Use sub-agents liberally for token-intensive work:

Codebase exploration — grep and glob searches (which run through the Bash tool on native macOS/Linux builds), reading many files to answer a single question
Research and summarization — web searches, long document digestion
MCP tool orchestration — when tool responses are large or numerous
Investigation — "find all callers of X," "audit this migration"

Be cautious about delegating coding itself to sub-agents. This is Cognition AI's core argument in "Don't Build Multi-Agents": when the task is tightly coupled and decisions build on each other — as in implementing a feature — parallel sub-agents lose each other's design choices and produce incoherent output. Their example: sub-agents asked to build a Flappy Bird game independently designed Mario-style graphics because neither saw the other's stylistic decisions.

The takeaway: sub-agents shine when the task is fan-out (many independent lookups, each returning a small conclusion) and stumble when the task is cohesive (a single thread of design judgment). Research, exploration, and summarization are perfect. Writing the feature itself is usually best kept in the main agent, with sub-agents feeding it curated inputs.

SDD ties most of these together

You don't need to invent this discipline yourself. Liatrio's SDD workflow encodes three of the four strategies directly:

Task decomposition → spec, task breakdown, implement, validation as distinct phases
Serialized external state → spec files, task lists, validation reports on disk
Structured outputs → spec documents, task entries, and validation reports follow defined shapes
Natural compaction checkpoints → each phase transition is a clean handoff

Sub-agents are not built into SDD (it's harness-agnostic) — that's where you add your own layer, especially at the front end to produce a strong prompt for the first SDD step. We'll cover this more concretely in SDD as a Context Management Strategy below.

Your Context Management Toolkit

Claude Code provides several mechanisms for managing context. Here's when and how to use each one.

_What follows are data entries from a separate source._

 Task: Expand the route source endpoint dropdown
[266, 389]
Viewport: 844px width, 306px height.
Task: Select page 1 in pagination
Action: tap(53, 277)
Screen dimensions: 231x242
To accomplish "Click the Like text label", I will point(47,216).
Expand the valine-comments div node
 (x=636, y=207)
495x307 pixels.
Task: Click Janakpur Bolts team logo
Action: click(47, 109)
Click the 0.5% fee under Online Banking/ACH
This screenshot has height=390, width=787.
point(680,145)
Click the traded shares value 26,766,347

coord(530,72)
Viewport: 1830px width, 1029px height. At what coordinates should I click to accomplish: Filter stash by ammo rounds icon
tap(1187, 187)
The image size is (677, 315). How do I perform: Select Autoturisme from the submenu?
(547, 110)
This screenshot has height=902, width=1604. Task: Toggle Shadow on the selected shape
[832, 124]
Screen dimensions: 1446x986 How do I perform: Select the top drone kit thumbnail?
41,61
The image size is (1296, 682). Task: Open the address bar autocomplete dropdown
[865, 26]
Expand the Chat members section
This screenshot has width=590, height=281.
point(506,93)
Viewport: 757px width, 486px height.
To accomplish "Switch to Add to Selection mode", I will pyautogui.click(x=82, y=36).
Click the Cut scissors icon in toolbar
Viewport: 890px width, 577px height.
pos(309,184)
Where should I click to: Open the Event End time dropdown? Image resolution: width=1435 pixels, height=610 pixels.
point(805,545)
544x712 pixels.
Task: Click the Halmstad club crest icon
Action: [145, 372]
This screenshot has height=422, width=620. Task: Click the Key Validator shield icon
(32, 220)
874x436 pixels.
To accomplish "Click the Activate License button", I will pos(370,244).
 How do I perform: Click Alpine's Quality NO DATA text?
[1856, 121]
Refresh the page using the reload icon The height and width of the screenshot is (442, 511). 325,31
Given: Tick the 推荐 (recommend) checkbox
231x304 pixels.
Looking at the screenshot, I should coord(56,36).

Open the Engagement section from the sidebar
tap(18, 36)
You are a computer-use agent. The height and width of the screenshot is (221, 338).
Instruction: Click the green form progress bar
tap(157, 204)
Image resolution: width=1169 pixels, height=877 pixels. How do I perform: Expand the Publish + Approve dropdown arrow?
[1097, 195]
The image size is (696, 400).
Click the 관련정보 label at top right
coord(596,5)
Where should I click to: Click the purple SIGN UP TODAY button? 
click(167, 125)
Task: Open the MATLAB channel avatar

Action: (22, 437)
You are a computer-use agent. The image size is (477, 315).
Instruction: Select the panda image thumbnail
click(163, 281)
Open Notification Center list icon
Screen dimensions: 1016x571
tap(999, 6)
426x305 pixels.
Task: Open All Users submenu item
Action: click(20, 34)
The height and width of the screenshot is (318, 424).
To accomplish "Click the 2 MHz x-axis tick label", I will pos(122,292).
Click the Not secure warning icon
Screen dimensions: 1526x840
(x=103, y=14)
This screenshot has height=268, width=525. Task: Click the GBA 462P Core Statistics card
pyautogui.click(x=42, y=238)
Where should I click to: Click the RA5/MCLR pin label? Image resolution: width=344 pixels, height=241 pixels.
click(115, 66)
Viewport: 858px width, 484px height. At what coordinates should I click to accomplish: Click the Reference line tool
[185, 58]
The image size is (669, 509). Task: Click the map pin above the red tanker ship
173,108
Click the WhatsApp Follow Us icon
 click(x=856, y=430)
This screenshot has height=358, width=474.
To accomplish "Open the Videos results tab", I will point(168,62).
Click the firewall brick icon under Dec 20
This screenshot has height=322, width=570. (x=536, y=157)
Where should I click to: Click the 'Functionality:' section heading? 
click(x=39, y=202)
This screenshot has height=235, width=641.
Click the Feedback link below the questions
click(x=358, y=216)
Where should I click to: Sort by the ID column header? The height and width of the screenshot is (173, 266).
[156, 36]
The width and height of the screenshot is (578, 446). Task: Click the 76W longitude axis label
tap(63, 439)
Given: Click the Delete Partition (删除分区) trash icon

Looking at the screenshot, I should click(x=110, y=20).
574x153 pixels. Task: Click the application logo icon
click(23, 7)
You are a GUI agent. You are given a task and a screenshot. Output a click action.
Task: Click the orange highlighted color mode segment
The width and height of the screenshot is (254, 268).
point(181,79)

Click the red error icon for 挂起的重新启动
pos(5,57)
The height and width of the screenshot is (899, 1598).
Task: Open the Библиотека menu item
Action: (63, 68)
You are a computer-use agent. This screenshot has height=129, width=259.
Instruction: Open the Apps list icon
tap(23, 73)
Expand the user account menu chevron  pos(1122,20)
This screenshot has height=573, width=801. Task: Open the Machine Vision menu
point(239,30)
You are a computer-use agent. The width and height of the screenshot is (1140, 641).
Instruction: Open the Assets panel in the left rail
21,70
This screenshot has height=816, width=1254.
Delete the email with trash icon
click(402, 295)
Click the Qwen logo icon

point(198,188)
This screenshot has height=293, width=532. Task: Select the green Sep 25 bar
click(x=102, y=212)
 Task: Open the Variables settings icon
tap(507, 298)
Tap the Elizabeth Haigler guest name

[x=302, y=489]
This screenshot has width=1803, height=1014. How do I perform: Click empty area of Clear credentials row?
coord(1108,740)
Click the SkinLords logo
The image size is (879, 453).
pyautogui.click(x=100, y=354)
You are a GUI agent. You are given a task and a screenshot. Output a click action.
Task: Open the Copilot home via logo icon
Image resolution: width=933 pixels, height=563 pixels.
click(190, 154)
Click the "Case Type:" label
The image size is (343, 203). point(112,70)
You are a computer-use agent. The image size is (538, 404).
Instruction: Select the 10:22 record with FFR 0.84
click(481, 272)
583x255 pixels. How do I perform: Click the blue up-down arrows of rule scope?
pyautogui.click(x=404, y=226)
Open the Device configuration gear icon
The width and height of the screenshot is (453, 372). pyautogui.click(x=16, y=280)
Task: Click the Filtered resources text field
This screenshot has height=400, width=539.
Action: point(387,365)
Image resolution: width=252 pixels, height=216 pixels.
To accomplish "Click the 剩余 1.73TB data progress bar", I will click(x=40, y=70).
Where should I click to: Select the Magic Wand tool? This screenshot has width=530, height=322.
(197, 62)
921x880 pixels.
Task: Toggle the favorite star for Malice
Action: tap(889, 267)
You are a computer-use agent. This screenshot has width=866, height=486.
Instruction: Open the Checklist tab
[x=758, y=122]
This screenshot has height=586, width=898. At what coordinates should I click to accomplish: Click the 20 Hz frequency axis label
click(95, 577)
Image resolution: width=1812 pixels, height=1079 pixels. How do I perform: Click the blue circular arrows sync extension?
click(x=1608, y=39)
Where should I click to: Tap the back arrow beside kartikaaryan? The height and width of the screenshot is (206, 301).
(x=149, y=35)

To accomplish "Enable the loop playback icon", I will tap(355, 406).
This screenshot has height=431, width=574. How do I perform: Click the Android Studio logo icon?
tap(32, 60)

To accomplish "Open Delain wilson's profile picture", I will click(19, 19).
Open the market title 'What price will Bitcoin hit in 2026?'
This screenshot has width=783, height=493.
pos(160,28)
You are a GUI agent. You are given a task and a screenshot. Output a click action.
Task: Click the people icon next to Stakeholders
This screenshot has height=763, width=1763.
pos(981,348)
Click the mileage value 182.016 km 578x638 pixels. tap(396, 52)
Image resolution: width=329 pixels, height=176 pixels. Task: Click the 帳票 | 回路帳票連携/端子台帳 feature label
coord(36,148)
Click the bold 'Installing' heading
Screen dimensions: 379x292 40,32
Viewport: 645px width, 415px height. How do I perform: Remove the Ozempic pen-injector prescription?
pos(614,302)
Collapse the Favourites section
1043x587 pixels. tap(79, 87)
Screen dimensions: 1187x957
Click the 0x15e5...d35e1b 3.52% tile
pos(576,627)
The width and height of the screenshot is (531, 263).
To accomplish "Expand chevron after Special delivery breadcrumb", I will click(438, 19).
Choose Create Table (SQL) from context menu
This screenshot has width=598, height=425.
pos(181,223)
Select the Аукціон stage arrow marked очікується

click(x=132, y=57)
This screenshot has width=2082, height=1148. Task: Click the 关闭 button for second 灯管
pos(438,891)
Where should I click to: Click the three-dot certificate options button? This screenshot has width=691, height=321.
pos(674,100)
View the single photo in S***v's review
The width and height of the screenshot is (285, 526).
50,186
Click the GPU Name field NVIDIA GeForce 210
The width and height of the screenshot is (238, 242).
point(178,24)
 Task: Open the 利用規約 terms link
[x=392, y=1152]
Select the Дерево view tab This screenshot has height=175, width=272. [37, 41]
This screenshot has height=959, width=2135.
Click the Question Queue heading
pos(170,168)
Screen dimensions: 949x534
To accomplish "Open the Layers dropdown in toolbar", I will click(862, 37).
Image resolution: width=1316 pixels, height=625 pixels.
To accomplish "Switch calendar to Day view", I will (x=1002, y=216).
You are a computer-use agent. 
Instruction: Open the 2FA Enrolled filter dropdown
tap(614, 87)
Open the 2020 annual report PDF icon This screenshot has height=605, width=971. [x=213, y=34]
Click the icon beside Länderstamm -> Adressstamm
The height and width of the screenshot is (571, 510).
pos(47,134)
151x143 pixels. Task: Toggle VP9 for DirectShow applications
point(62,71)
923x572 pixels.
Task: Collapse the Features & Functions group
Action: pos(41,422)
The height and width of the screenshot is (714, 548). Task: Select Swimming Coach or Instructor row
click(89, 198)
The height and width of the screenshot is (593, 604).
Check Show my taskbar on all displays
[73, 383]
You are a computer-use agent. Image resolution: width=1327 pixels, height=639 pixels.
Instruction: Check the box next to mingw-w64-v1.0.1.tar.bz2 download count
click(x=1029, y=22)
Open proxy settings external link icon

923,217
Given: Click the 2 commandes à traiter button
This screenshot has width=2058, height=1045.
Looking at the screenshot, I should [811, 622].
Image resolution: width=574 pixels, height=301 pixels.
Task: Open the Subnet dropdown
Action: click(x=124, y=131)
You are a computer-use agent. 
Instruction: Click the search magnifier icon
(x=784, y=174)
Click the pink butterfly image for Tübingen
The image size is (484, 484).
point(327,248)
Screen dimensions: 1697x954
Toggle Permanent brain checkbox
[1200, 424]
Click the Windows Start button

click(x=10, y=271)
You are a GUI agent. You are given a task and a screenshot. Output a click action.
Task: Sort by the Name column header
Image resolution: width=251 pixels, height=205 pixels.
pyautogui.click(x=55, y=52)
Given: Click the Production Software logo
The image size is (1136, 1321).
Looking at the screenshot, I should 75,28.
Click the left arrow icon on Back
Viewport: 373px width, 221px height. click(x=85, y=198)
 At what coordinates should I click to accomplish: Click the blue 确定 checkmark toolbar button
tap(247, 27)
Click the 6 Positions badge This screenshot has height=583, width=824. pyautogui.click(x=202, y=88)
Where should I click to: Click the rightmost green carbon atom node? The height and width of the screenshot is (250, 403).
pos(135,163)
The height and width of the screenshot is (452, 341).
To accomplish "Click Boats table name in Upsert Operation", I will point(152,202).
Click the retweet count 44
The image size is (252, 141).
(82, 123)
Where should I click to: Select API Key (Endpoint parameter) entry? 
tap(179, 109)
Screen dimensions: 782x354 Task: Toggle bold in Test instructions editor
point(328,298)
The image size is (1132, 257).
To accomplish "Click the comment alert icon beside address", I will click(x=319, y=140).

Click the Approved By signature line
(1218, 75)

`/compact` — Summarize and Continue

The /compact command summarizes your current conversation to free context space while preserving key decisions, state, and progress.

/compact

You can also provide focus instructions to guide what the summary preserves:

/compact focus on the database schema changes and migration plan

When to use: When your status line shows context climbing into the tens of thousands of tokens — well before ~100K — or when you notice the agent starting to lose track of earlier decisions. Compact before quality degrades, not after.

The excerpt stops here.